# Gore Junkies!



## Endless Humiliation (Mar 18, 2009)

So I'm watching videos of Manhunt 2 and the executions are censored. I mean, I knew this beforehand, but I thought it was just the GRUESOME  executions, but no, ALL OF THEM ARE CENSORED and I'm like  because I hear the sound effects and they're fucking brutal as hell, slit throats, smashed heads and it just sort of tweaks me cause you can sort of make out what they're supposed to be.

Oh well, at least the first Manhunt had enough brutality to quench my thirst for tonight.


Anyone else out there love gore, guts, and blood?


Movies, games, music, I dig it all. I love it.


----------



## Sinister Exaggerator (Mar 18, 2009)

Dead Alive (Brain Dead?) was probably the goriest film I've seen. Still stands as one of my favorites because GOD DAMN that final scene. The rest of the film is just so funny and campy and has a great sense of humor about it.


----------



## Riptor (Mar 18, 2009)

http://www.youtube.com/watch?v=UqBP5Y0hQKI

A kill montage from MadWorld.

0:42 - Spike through the ASS


----------



## pheonix (Mar 18, 2009)

There's a napalm death video on youtube that shows a guy jump of a 30+ story building and bounce of solid concrete a few times, I can't find it anymore.


----------



## LotsOfNothing (Mar 18, 2009)

Here's another one for all you Gore fans.


----------



## IceDragonVisy (Mar 18, 2009)

LotsOfNothing said:


> Here's another one for all you Gore fans.


Something tells me I should have expected that.


----------



## LotsOfNothing (Mar 18, 2009)

_Someone _had to do it, I figured I would get it out of the way.


----------



## pheonix (Mar 18, 2009)

Fail. *shakes head*


----------



## Shouden (Mar 18, 2009)

John_Galt said:


> So I'm watching videos of Manhunt 2 and the executions are censored. I mean, I knew this beforehand, but I thought it was just the GRUESOME  executions, but no, ALL OF THEM ARE CENSORED and I'm like  because I hear the sound effects and they're fucking brutal as hell, slit throats, smashed heads and it just sort of tweaks me cause you can sort of make out what they're supposed to be.
> 
> Oh well, at least the first Manhunt had enough brutality to quench my thirst for tonight.
> 
> ...



If you get the European version, nothing is censored. Of course, you'll need a European PS2 or whatever system you're playing it on. But, Rockstar didn't want an AO rating as NO ONE carries AO games and only Microsoft supports the rating. (meaning Sony and Nintendo will refuse to carry AO rated games)

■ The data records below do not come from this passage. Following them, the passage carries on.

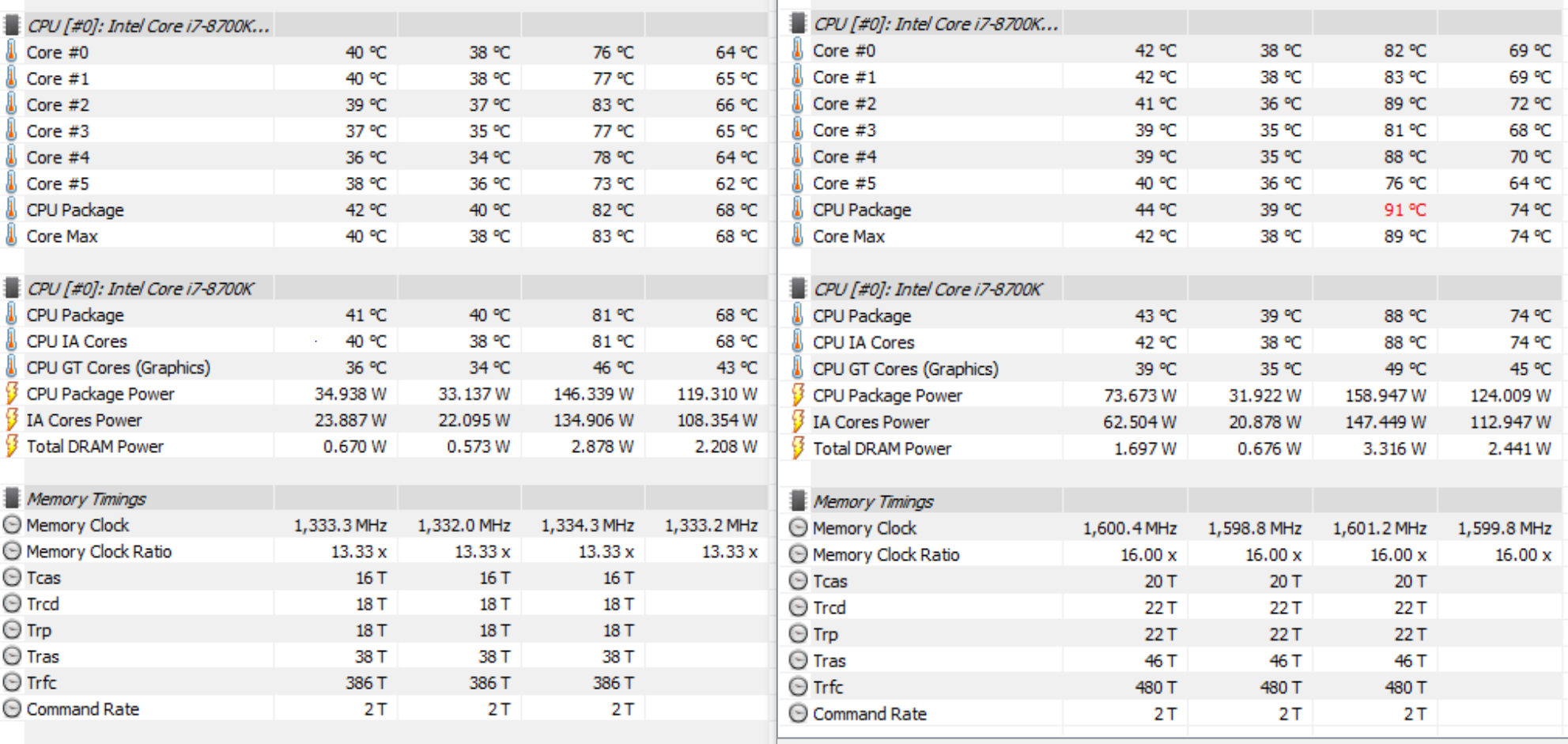This screenshot has width=1568, height=744.
Task: Click chip icon beside Memory Timings in right panel
Action: (x=798, y=500)
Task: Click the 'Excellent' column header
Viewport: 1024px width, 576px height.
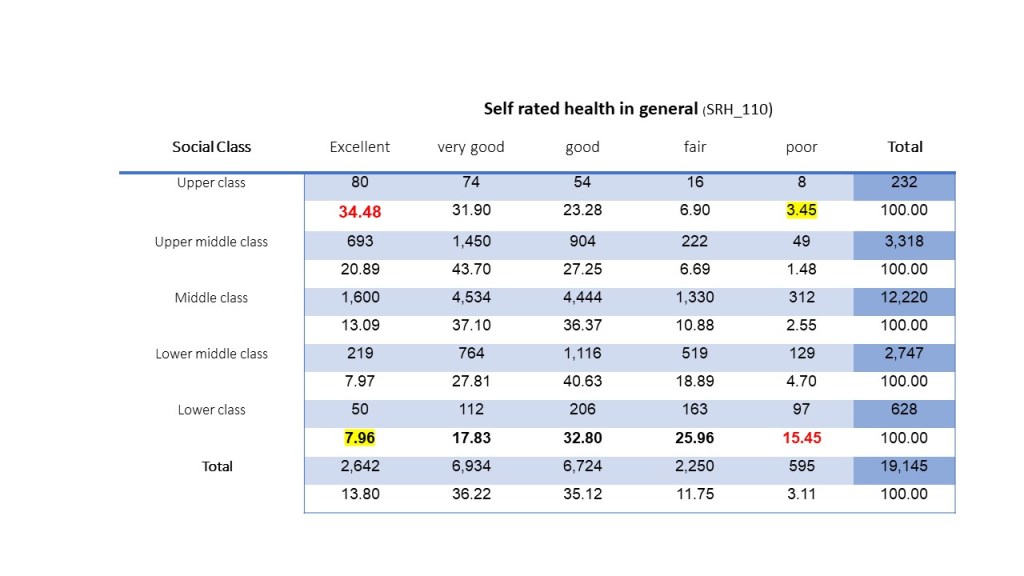Action: pos(360,147)
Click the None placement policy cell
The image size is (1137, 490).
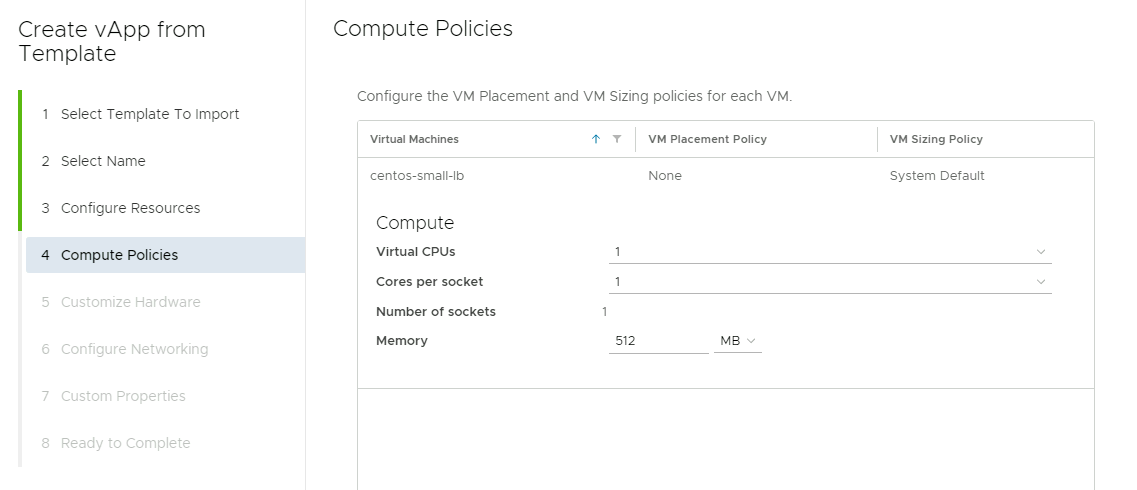(665, 176)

Anyway, The Punisher was a pretty gory game, from what I remember.


----------



## LotsOfNothing (Mar 18, 2009)

pheonix said:


> Fail. *shakes head*



I know, I do...I figured it should be knocked off early though.


----------



## Eerie Silverfox (Mar 22, 2009)

People of higher class like myself are not entertained by things such as Manhunt and Mad World. V_V


----------



## LotsOfNothing (Mar 22, 2009)

Oh hi elitism.


----------



## Felicia Mertallis (Mar 24, 2009)

Faces of Death and Faces of Death 2.

They are a series of actual gore scenes.
Like plane crashes and ritual sacrifices.
All of its real and all of its uncensored. Its awesome to get really high and watch.


----------



## Skittle (Mar 24, 2009)

I love gore. Horror movies are my main choice, especially torture porn, the more brutal the better. I occasionally glance at 420chan's gore board but it's not updated enough for me.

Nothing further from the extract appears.